Rural Areas Struggle To Find Internet Providers


Because of the area Sprinkle lives in, her choices are limited, she said.

“We’re in the middle of 300 acres. All my neighbors are four-legged,” Sprinkle said with a laugh.

She signed up for Freedom Wireless Broadband, which serves rural areas in Carroll by creating a wireless hub at 35 different sites around the county. The network equipment sits on top of grainelevators and barns and windmills, Hall said. The hub can connect a network of people, instead of simply serving one customer.

“They call it a grain elevator, we call it a communications tower,” Hall said.

Freedom Wireless Broadband services areas of Md. 26, Sullivan Valley, Gamber, Deer Park, Manchester, Hampstead, Lineboro, Finksburg, Mount Airy and areas of Frederick County. The sites link back together and into Eldersburg where the service comes from, Hall said. Eldersburg has a connection to Baltimore, where broadband flows into the county, Hall said.

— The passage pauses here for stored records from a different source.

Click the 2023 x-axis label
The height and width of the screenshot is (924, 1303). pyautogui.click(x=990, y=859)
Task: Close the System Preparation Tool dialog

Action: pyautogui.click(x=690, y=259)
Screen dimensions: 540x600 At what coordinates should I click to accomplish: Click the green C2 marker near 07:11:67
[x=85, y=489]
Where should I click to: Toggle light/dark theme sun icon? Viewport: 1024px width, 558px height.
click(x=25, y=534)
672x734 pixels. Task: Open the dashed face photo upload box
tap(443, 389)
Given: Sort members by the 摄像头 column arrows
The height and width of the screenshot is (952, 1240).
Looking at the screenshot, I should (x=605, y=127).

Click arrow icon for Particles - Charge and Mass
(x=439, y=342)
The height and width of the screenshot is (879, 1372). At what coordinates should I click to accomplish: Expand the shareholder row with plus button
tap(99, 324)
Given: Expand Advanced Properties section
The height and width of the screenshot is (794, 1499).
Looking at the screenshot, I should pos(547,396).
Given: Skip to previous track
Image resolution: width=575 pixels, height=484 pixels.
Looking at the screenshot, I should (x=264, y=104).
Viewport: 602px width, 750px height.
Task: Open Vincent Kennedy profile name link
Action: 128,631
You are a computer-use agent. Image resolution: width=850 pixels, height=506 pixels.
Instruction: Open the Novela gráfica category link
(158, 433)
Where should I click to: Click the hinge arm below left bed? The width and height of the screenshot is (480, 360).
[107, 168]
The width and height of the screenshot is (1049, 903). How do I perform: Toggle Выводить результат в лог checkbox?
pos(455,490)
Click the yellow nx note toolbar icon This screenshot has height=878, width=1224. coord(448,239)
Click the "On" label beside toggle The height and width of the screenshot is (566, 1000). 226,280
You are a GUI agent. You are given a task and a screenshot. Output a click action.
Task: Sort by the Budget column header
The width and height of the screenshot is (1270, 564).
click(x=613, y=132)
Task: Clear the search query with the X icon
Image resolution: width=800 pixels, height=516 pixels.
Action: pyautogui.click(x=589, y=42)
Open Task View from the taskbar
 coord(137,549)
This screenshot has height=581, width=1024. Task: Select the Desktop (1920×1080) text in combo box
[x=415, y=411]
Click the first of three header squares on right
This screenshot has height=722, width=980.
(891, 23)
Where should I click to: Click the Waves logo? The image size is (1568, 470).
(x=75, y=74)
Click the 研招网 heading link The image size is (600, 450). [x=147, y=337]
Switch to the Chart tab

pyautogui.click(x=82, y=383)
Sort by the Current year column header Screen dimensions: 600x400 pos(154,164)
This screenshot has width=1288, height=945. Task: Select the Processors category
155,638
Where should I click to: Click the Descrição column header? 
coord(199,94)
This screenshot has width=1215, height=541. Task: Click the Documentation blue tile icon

In late 2011, the Federal Communications Commission began the Connect America Fund, a national program to modernize its subsidy program for rural telephone service and enable it to expand broadband access in rural areas. The Connect America Fund helps subsidize broadband or phone service in rural areas where providing service can be costly for companies.

Areas aren’t categorized rural just because there is a farm in the backyard though. It depends on whether the local phone company, which is Verizon, in the case of Carroll County, is known as a rural local exchange carrier, according to Mark Wigfield, spokesman for the FCC.

A cost model will calculate the appropriate subsidy down to the census block level, for the cost of providing phone and broadband to a local area. Verizon would then accept the subsidy or decline it.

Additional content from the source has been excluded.